Using the records that appear below, write out exactly the lines from the one with "Sort units alphabetically with A-Z icon" through the one with "Task: Choose カテゴリー5南/アウェイエリア 一般 entry", keeping both end lines.

[Dataset entries]
+ + +
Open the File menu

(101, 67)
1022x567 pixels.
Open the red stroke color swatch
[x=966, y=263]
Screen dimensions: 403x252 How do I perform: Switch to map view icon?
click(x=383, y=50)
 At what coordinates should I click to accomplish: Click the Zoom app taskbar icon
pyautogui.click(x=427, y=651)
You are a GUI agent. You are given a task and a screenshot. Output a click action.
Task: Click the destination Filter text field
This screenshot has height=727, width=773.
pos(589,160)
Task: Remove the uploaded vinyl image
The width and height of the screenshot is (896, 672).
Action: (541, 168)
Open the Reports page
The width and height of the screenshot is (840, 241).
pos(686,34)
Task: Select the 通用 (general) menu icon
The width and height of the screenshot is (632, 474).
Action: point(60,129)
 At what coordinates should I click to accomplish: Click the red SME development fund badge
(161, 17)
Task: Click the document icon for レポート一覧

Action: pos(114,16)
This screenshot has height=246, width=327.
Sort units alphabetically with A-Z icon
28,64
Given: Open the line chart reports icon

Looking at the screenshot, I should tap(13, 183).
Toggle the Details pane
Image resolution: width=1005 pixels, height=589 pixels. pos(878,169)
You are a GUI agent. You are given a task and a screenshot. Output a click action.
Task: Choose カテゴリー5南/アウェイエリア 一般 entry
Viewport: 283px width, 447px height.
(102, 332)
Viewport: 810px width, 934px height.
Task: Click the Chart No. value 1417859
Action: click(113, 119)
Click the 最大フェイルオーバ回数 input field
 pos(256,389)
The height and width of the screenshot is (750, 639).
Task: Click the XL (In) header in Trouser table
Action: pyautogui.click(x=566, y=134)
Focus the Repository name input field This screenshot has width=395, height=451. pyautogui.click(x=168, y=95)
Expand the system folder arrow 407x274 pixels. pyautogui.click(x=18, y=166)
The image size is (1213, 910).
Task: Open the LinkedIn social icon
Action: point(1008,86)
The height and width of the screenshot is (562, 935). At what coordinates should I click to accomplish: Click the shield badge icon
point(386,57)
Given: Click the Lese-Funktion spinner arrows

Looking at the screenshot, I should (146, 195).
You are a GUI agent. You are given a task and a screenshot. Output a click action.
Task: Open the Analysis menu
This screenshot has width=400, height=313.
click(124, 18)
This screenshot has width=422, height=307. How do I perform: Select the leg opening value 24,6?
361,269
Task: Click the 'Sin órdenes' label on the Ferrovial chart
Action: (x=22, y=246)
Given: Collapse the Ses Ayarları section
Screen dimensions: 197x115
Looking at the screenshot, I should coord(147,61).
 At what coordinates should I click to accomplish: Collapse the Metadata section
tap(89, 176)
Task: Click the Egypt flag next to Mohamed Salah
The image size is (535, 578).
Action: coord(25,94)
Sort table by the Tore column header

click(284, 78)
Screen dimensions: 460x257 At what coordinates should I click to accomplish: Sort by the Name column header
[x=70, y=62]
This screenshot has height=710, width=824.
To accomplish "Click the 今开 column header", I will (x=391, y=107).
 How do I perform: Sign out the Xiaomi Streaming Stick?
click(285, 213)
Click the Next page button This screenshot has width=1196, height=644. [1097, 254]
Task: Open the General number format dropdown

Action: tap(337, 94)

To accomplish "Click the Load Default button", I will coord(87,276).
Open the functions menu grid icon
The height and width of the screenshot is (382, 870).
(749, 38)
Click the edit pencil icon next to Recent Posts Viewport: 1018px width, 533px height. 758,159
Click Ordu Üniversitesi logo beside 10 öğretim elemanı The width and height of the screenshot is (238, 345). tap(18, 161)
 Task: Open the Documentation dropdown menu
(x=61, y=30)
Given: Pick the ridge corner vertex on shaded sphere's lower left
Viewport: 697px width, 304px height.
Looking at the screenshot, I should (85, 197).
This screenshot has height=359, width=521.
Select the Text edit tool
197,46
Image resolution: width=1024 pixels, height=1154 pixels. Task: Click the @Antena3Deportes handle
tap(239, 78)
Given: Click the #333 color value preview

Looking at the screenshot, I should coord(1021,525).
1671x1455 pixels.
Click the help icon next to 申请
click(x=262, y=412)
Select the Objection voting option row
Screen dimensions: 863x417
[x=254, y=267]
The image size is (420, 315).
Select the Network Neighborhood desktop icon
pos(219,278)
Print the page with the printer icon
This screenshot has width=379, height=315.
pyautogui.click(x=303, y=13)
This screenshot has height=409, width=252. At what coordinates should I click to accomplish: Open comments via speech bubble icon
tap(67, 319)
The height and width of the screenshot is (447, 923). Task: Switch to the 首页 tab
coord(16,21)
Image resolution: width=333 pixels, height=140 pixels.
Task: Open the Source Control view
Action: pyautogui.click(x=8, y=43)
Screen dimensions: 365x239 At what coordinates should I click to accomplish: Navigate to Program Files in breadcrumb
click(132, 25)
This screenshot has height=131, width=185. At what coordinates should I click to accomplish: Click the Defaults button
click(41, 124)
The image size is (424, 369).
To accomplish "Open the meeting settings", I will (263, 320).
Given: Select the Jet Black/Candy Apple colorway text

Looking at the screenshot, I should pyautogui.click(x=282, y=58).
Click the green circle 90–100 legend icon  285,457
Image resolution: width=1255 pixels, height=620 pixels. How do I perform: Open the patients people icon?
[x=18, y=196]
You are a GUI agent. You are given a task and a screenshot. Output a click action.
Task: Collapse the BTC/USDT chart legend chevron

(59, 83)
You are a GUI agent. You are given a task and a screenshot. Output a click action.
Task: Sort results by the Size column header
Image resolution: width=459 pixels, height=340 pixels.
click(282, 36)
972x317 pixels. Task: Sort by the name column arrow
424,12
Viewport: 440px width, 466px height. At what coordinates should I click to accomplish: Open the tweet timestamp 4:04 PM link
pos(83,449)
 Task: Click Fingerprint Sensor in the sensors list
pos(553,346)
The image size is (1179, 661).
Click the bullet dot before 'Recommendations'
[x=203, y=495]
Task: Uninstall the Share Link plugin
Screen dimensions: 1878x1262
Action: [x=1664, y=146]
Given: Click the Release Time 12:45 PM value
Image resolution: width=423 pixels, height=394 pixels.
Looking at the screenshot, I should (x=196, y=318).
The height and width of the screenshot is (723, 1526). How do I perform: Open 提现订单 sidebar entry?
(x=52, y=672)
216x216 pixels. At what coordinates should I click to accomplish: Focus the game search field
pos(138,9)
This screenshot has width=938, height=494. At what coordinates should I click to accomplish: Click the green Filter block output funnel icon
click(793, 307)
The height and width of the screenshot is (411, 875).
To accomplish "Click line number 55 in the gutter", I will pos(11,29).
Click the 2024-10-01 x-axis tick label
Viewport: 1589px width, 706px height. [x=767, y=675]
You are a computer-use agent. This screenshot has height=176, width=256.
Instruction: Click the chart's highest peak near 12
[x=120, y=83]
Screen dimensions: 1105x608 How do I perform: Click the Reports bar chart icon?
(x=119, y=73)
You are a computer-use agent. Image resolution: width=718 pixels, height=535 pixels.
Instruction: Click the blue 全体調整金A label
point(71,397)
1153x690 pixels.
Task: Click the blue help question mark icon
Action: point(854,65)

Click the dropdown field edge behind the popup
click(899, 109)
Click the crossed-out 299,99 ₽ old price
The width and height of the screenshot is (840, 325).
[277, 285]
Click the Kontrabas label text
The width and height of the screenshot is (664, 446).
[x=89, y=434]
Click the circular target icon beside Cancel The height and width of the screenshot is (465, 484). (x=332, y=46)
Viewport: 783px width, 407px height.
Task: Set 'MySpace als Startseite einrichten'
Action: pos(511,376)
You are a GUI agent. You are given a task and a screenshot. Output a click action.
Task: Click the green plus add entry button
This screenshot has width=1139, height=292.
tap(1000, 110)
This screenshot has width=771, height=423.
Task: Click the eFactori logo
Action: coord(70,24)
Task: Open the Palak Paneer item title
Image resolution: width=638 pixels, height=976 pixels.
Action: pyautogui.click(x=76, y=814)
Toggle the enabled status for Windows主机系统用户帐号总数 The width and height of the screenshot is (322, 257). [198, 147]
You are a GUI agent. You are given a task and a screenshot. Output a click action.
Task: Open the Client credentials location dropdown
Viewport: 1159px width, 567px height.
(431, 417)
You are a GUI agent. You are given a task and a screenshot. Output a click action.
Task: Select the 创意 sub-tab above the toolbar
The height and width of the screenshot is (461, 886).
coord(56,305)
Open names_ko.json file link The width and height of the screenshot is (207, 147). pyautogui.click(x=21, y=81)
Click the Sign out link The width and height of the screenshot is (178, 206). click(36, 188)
+ + +
• **Reply**:
Sort units alphabetically with A-Z icon
28,64
Given: Open the line chart reports icon

Looking at the screenshot, I should tap(13, 183).
Toggle the Details pane
Image resolution: width=1005 pixels, height=589 pixels. pos(878,169)
You are a GUI agent. You are given a task and a screenshot. Output a click action.
Task: Choose カテゴリー5南/アウェイエリア 一般 entry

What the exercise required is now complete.